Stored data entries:
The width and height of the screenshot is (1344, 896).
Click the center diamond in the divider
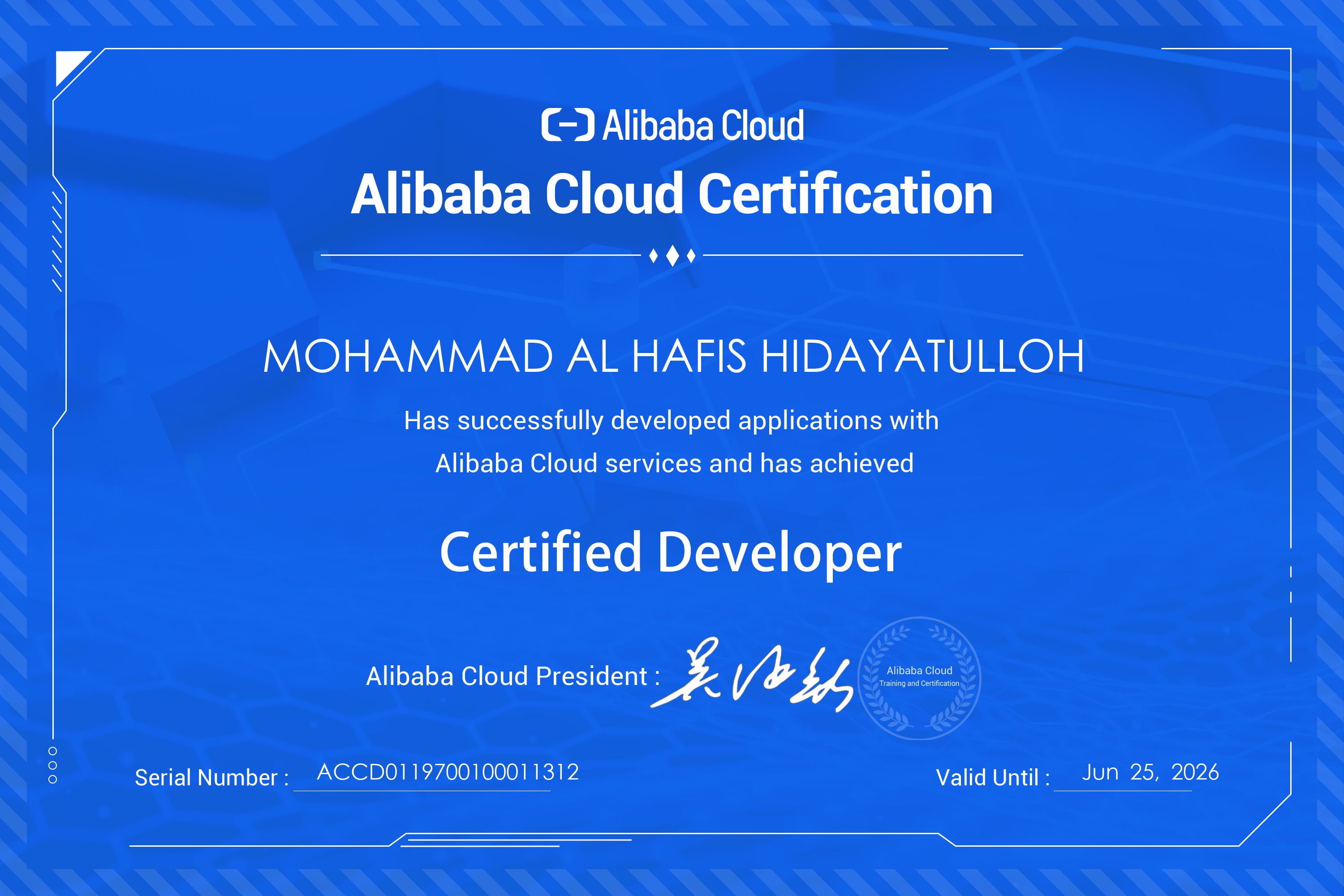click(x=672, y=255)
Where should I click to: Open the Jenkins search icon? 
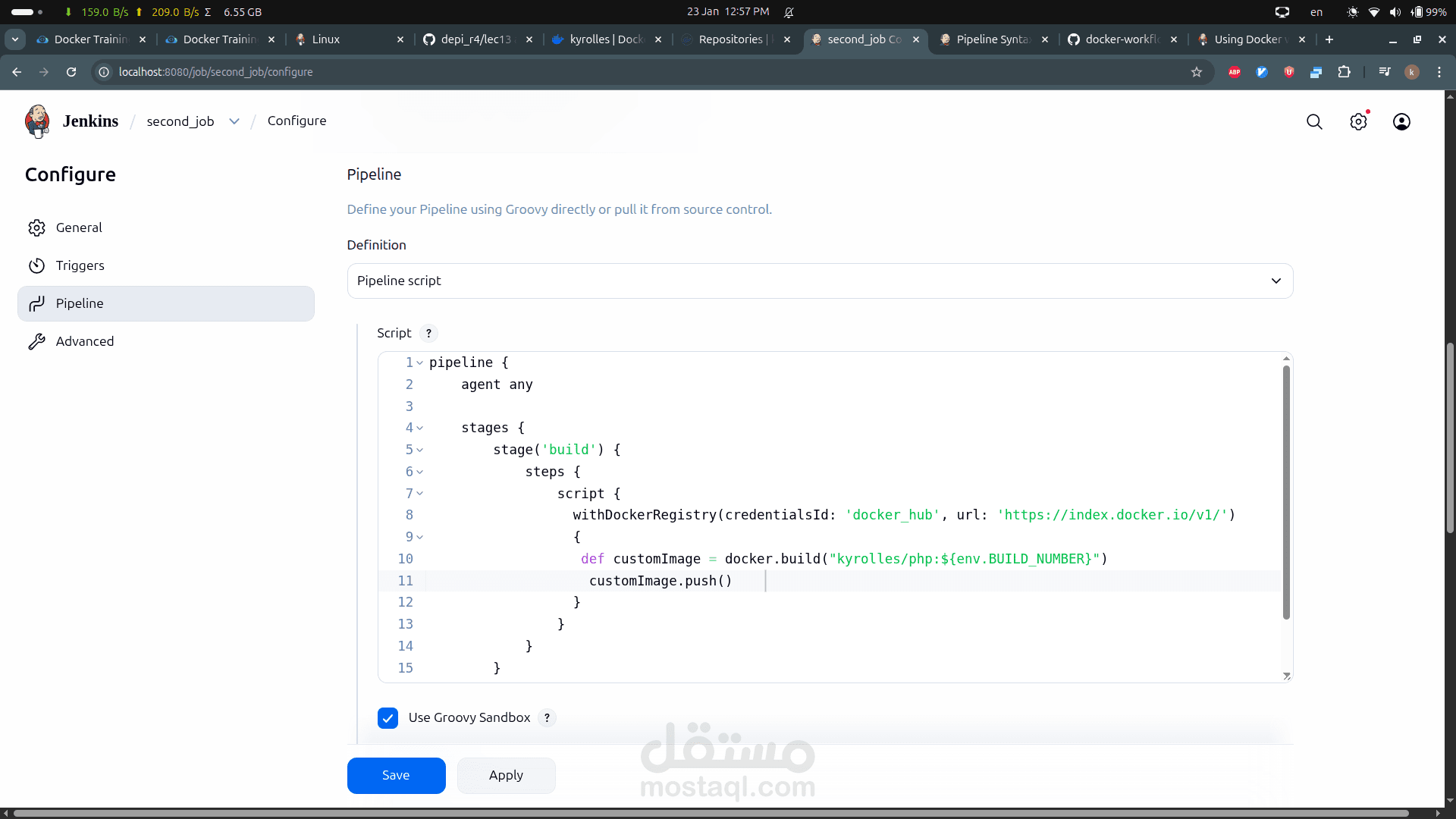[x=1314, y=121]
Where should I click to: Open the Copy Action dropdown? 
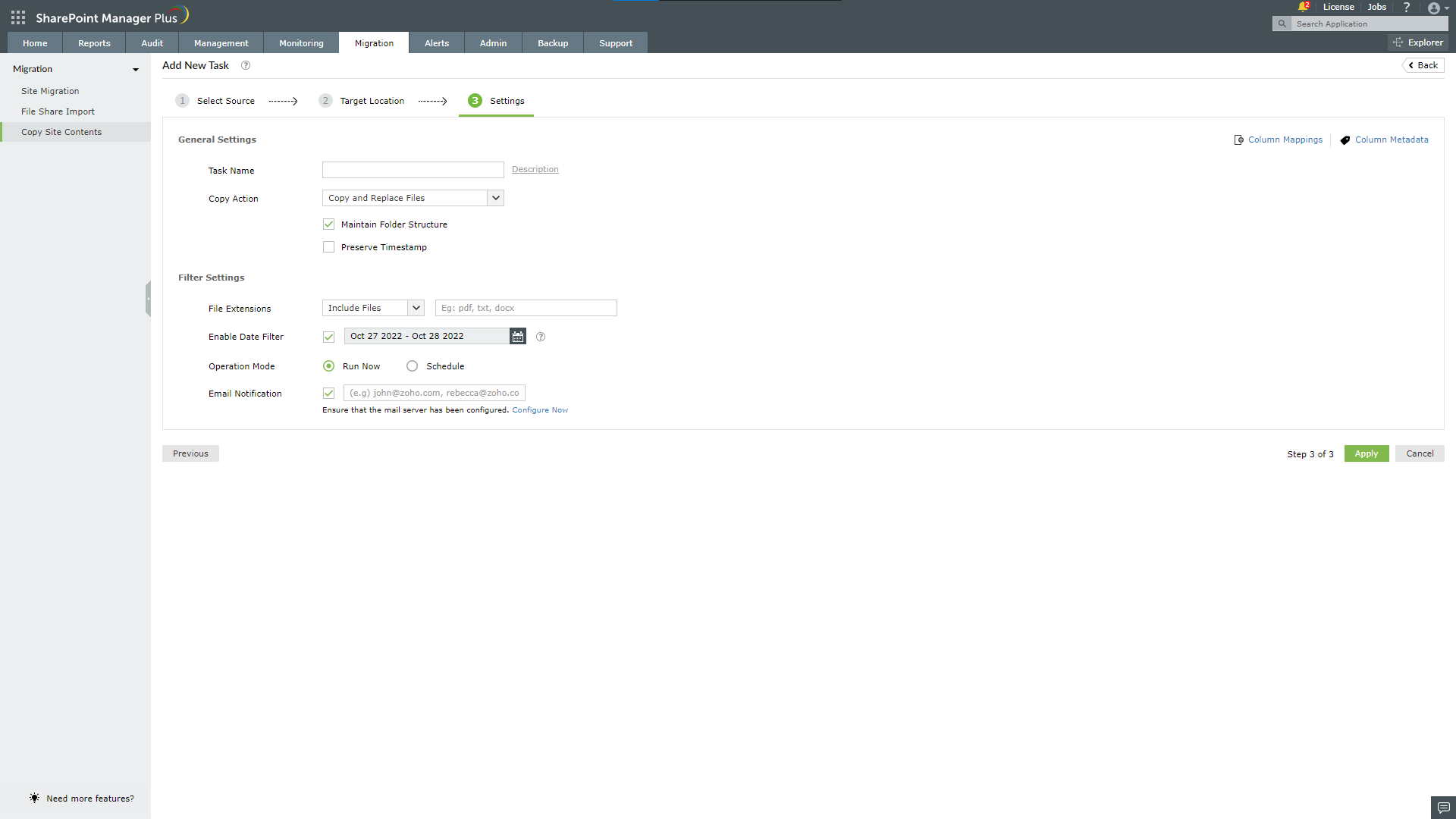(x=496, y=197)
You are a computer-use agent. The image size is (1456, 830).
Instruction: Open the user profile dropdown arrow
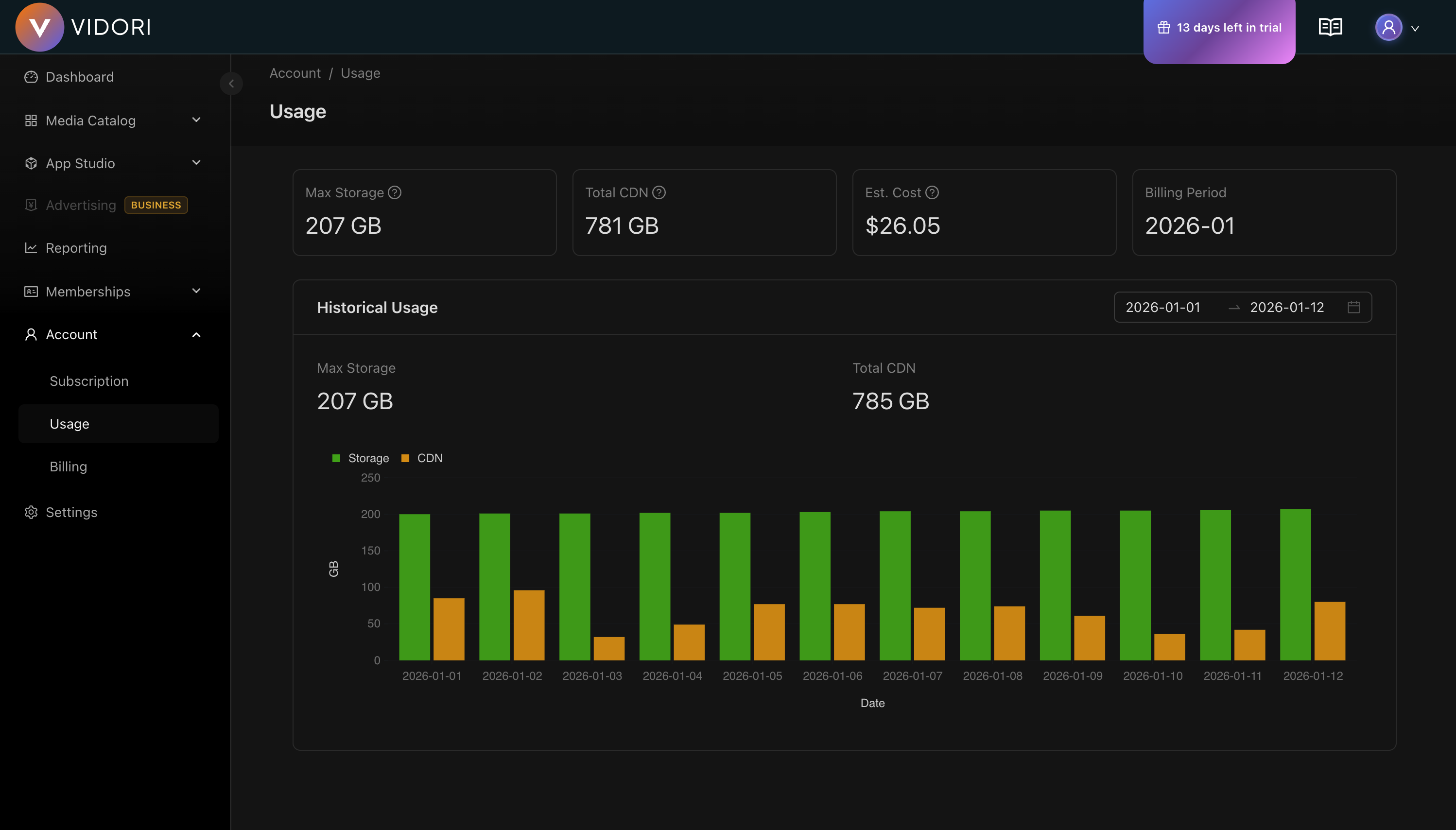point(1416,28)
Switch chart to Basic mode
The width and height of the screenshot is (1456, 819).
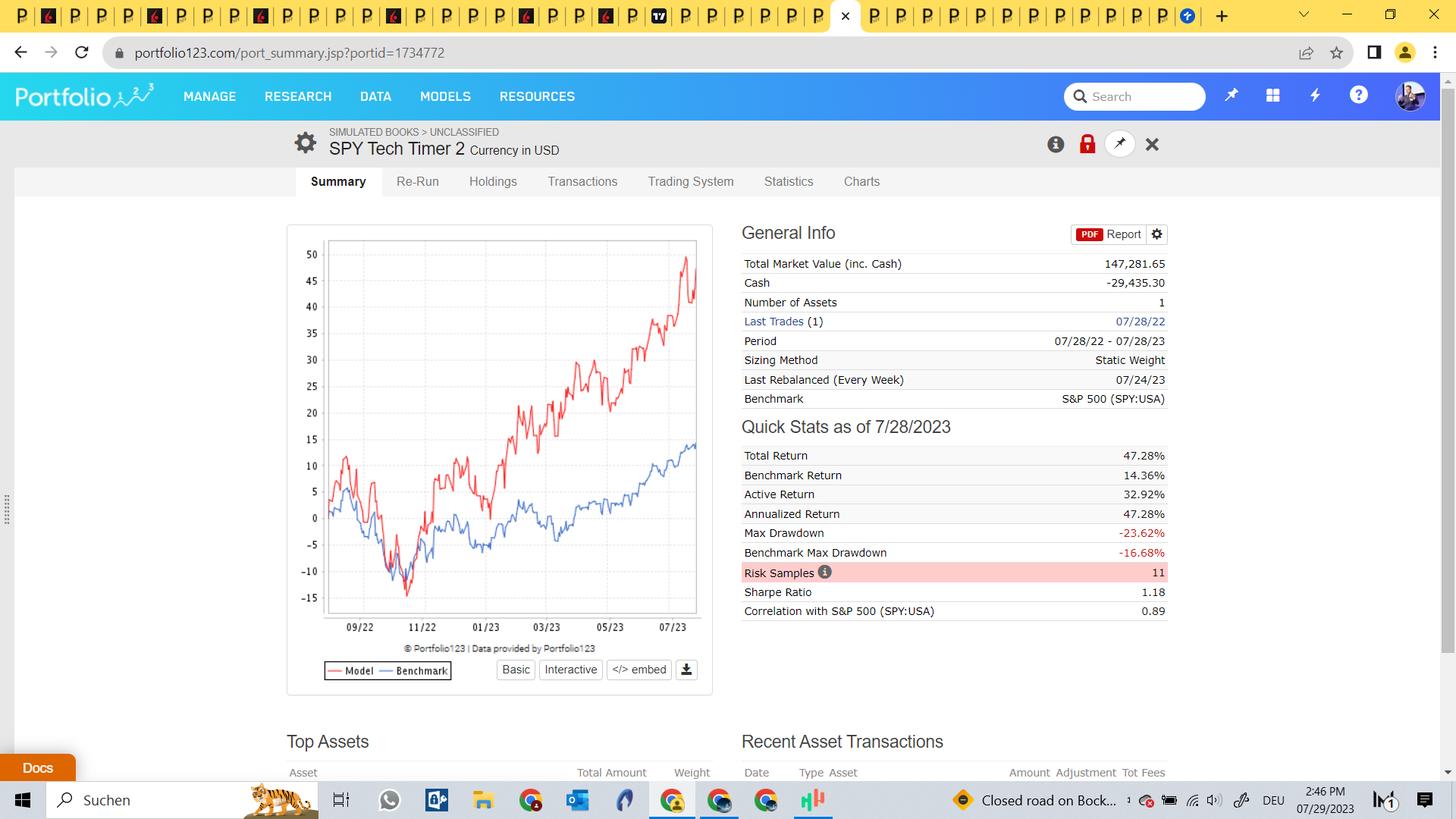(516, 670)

§ **Exercise prompt**:
What the answer must hold is the exact text of every line from the one containing "Instruction: Open the" through the end of the data, minus any pictures.

§ **Answer area**:
Instruction: Open the user profile dropdown arrow
point(1416,28)
Switch chart to Basic mode
The width and height of the screenshot is (1456, 819).
(516, 670)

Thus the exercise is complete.